> EXERCISE INSTRUCTIONS:
The reply must reproduce each line below exactly.
[EXTRACTED ENTRIES — start]
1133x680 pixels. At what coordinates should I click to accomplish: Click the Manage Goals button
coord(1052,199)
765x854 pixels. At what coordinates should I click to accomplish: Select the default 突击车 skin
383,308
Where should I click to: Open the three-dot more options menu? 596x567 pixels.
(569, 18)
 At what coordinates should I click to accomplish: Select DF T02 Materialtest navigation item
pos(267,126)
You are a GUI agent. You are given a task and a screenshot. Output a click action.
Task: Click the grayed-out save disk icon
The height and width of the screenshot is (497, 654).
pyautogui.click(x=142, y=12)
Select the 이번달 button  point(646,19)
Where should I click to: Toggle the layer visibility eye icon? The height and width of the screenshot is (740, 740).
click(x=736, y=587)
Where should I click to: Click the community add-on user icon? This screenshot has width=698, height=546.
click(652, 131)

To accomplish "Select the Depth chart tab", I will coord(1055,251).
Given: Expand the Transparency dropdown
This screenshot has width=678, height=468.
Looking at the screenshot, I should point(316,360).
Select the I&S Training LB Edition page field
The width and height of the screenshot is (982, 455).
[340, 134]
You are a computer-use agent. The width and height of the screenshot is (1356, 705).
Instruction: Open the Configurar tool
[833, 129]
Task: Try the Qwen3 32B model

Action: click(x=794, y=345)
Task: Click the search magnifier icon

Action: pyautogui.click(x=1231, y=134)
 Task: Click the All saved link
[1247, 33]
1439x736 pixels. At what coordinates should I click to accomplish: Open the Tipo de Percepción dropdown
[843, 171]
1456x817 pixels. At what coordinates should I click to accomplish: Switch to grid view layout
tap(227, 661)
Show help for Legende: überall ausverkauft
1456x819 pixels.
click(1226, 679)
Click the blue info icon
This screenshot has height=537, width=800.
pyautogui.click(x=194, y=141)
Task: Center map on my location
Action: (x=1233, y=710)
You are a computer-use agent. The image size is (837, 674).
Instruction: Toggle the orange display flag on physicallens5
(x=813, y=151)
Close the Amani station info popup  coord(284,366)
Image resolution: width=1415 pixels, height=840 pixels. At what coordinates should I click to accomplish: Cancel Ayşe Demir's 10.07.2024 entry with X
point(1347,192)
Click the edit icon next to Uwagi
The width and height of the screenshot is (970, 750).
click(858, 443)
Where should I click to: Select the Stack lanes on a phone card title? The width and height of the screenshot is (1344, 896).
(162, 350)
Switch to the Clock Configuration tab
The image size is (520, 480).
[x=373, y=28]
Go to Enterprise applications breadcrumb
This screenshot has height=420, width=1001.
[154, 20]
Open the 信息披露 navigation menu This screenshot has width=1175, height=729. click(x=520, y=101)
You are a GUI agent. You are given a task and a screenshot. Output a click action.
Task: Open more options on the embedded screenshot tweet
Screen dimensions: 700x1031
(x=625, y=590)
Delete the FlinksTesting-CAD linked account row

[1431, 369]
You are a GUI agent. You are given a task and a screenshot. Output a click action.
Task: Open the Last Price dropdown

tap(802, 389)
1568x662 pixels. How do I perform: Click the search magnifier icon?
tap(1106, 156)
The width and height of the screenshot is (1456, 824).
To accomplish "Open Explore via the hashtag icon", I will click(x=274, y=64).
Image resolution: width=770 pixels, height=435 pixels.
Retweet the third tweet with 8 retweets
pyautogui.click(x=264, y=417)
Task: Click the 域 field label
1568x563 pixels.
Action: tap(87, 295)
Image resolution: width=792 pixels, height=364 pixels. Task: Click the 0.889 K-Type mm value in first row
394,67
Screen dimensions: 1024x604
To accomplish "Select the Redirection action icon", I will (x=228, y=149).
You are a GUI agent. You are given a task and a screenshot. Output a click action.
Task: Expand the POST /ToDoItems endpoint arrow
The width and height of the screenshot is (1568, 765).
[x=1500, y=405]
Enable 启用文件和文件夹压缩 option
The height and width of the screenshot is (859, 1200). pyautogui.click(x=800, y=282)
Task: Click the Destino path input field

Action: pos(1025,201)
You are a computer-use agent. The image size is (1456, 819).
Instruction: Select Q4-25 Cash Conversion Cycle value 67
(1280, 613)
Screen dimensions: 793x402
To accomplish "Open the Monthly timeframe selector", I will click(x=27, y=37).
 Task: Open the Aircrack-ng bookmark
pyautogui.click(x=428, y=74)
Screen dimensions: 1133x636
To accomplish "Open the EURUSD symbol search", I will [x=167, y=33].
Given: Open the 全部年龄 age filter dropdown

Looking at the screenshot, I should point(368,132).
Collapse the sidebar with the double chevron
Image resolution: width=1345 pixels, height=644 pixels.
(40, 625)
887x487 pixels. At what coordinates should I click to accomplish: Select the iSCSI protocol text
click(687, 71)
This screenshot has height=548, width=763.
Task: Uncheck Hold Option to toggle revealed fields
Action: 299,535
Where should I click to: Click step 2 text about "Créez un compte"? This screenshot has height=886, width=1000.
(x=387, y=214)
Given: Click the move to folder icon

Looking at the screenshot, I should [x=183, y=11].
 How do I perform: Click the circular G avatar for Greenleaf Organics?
[EXTRACTED ENTRIES — finish]
> FINISHED EXERCISE:
1133x680 pixels. At what coordinates should I click to accomplish: Click the Manage Goals button
coord(1052,199)
765x854 pixels. At what coordinates should I click to accomplish: Select the default 突击车 skin
383,308
Where should I click to: Open the three-dot more options menu? 596x567 pixels.
(569, 18)
 At what coordinates should I click to accomplish: Select DF T02 Materialtest navigation item
pos(267,126)
You are a GUI agent. You are given a task and a screenshot. Output a click action.
Task: Click the grayed-out save disk icon
The height and width of the screenshot is (497, 654).
pyautogui.click(x=142, y=12)
Select the 이번달 button  point(646,19)
Where should I click to: Toggle the layer visibility eye icon? The height and width of the screenshot is (740, 740).
click(x=736, y=587)
Where should I click to: Click the community add-on user icon? This screenshot has width=698, height=546.
click(652, 131)

To accomplish "Select the Depth chart tab", I will coord(1055,251).
Given: Expand the Transparency dropdown
This screenshot has width=678, height=468.
Looking at the screenshot, I should point(316,360).
Select the I&S Training LB Edition page field
The width and height of the screenshot is (982, 455).
[340, 134]
You are a computer-use agent. The width and height of the screenshot is (1356, 705).
Instruction: Open the Configurar tool
[833, 129]
Task: Try the Qwen3 32B model

Action: click(x=794, y=345)
Task: Click the search magnifier icon

Action: pyautogui.click(x=1231, y=134)
 Task: Click the All saved link
[1247, 33]
1439x736 pixels. At what coordinates should I click to accomplish: Open the Tipo de Percepción dropdown
[843, 171]
1456x817 pixels. At what coordinates should I click to accomplish: Switch to grid view layout
tap(227, 661)
Show help for Legende: überall ausverkauft
1456x819 pixels.
click(1226, 679)
Click the blue info icon
This screenshot has height=537, width=800.
pyautogui.click(x=194, y=141)
Task: Center map on my location
Action: (x=1233, y=710)
You are a computer-use agent. The image size is (837, 674).
Instruction: Toggle the orange display flag on physicallens5
(x=813, y=151)
Close the Amani station info popup  coord(284,366)
Image resolution: width=1415 pixels, height=840 pixels. At what coordinates should I click to accomplish: Cancel Ayşe Demir's 10.07.2024 entry with X
point(1347,192)
Click the edit icon next to Uwagi
The width and height of the screenshot is (970, 750).
click(858, 443)
Where should I click to: Select the Stack lanes on a phone card title? The width and height of the screenshot is (1344, 896).
(162, 350)
Switch to the Clock Configuration tab
The image size is (520, 480).
[x=373, y=28]
Go to Enterprise applications breadcrumb
This screenshot has height=420, width=1001.
[154, 20]
Open the 信息披露 navigation menu This screenshot has width=1175, height=729. click(x=520, y=101)
You are a GUI agent. You are given a task and a screenshot. Output a click action.
Task: Open more options on the embedded screenshot tweet
Screen dimensions: 700x1031
(x=625, y=590)
Delete the FlinksTesting-CAD linked account row

[1431, 369]
You are a GUI agent. You are given a task and a screenshot. Output a click action.
Task: Open the Last Price dropdown

tap(802, 389)
1568x662 pixels. How do I perform: Click the search magnifier icon?
tap(1106, 156)
The width and height of the screenshot is (1456, 824).
To accomplish "Open Explore via the hashtag icon", I will click(x=274, y=64).
Image resolution: width=770 pixels, height=435 pixels.
Retweet the third tweet with 8 retweets
pyautogui.click(x=264, y=417)
Task: Click the 域 field label
1568x563 pixels.
Action: tap(87, 295)
Image resolution: width=792 pixels, height=364 pixels. Task: Click the 0.889 K-Type mm value in first row
394,67
Screen dimensions: 1024x604
To accomplish "Select the Redirection action icon", I will (x=228, y=149).
You are a GUI agent. You are given a task and a screenshot. Output a click action.
Task: Expand the POST /ToDoItems endpoint arrow
The width and height of the screenshot is (1568, 765).
[x=1500, y=405]
Enable 启用文件和文件夹压缩 option
The height and width of the screenshot is (859, 1200). pyautogui.click(x=800, y=282)
Task: Click the Destino path input field

Action: pos(1025,201)
You are a computer-use agent. The image size is (1456, 819).
Instruction: Select Q4-25 Cash Conversion Cycle value 67
(1280, 613)
Screen dimensions: 793x402
To accomplish "Open the Monthly timeframe selector", I will click(x=27, y=37).
 Task: Open the Aircrack-ng bookmark
pyautogui.click(x=428, y=74)
Screen dimensions: 1133x636
To accomplish "Open the EURUSD symbol search", I will [x=167, y=33].
Given: Open the 全部年龄 age filter dropdown

Looking at the screenshot, I should point(368,132).
Collapse the sidebar with the double chevron
Image resolution: width=1345 pixels, height=644 pixels.
(40, 625)
887x487 pixels. At what coordinates should I click to accomplish: Select the iSCSI protocol text
click(687, 71)
This screenshot has height=548, width=763.
Task: Uncheck Hold Option to toggle revealed fields
Action: 299,535
Where should I click to: Click step 2 text about "Créez un compte"? This screenshot has height=886, width=1000.
(x=387, y=214)
Given: Click the move to folder icon

Looking at the screenshot, I should [x=183, y=11].
 How do I perform: Click the circular G avatar for Greenleaf Organics?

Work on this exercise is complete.